Badger.  Fierce,  protective,  so formidable when holed up in its den.  These two walking their line,  going somewhere in full daylight,  tandem no more. It seemed to me a purposeful sign,  a sacrifice,  somehow a gift. But I couldn’t understand.

I call Lisa, our  Yaqui Indian friend. Lisa, a Southwest flight attendant who spends so much time in the sky,  who was there with Henry waiting during my surgery, and who offers the most unusual interpretations of dreams and signs. Lisa,  who told me upon my retelling a dream of a horrible raggedy vulture crone sitting on my chest and pointing a horny clawed finger in my face  “but Kathy that’s a GREAT dream.  Crone power.  No more holding back  The power to cut through bullshit. To eat and transform carrion, to survive and thrive.”  Lisa, who said to Henry “but that’s a GREAT dream when he told her of trudging through sucking mud in the hospital while searching for chewing gum.  You’re processing,  having to chew and digest and find the vegetative ground under your feet and not get lost or sucked down.  The task of finding the gum was paramount,  critical to being able to deal with the mud,  demanding perseverance.” Lisa,  who explained to us what a powerful sign it was to look out the 7th story window and see a red tail hawk circling outside with a live chipmunk squirming in its talons. “Focus, intent, survival, purpose and it’s probably heading for a nest to feed the next generation.  Use the power of this sign for your own focus,  intent,  survival,” she said.  Yes,  use it to walk the line.

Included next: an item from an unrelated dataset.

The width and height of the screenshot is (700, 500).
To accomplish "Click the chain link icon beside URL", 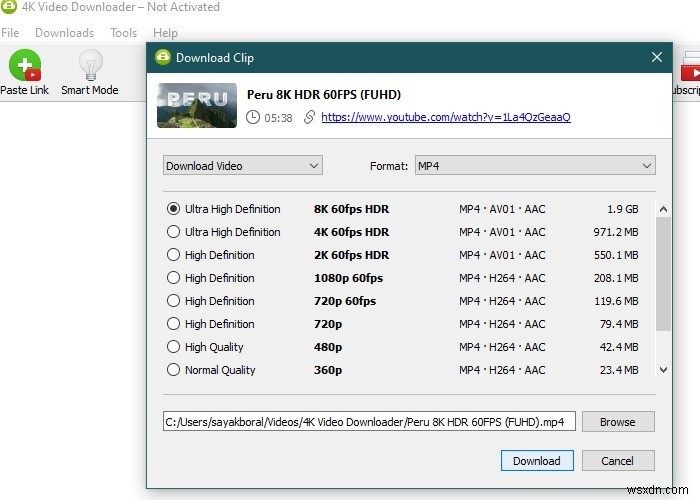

But now the badgers. I catch Lisa at home, press the cell phone against my ear, sob out the story. “It’s a gift,” she confirms. “Say a prayer.  Release them. Release yourself.  They were walking their path.  You are walking yours.  All that has happened is you have sent one of them home. That’s where we’re all going anyway.  The one left here on this side alone and mateless? That’s the path it must walk now.  It’s the circle of life.  It’s what we all must do eventually.  Breathe. Accept. Stay on the path and remember that a thin line separates life and death.”

I look at the passing cars, the clerk at Starbucks, the strong legged hikers in Buena Vista, each on our own paths. each walking the line,  sometimes sloshing over,  sometimes true. Sometimes we see each other like the badger looking right at us as our paths suddenly crossed.  I resist an impulse to say “hi, I have brain cancer. I see you on your path and I love you.” It’s too much. Because sometimes we don’t look up. We can’t. We can’t acknowledge our path, much less someone else’s.  We cannot connect to cross the divide. I see now that that’s because we’re simply on that part of the path.

 

3 comments on “Walking the line
  1. Mary Van Pelt says:

    Thank you, Kathy, for sharing “Walking the Line” and the powerful message from badger. Today I had lunch with a friend in town. I made the decision I will walk toward a rather large problem in my life and toward a difficult person. After lunch I walked home, part of the way I walked on a steel rail of the train track practicing my own balance, losing my footing and getting on again. I was actively thinking about what balance means in my life. A couple hours later I found this post from you. Also in recent weeks, twice, two separate locations, I have found a lone fresh fallen raven feather telling me, “Look up, Mary. Quit worrying about your brain.”

  2. love this conversation

  3. Michaela says:

    Omg, Kathy. So beautiful! Thank you. Welcome home.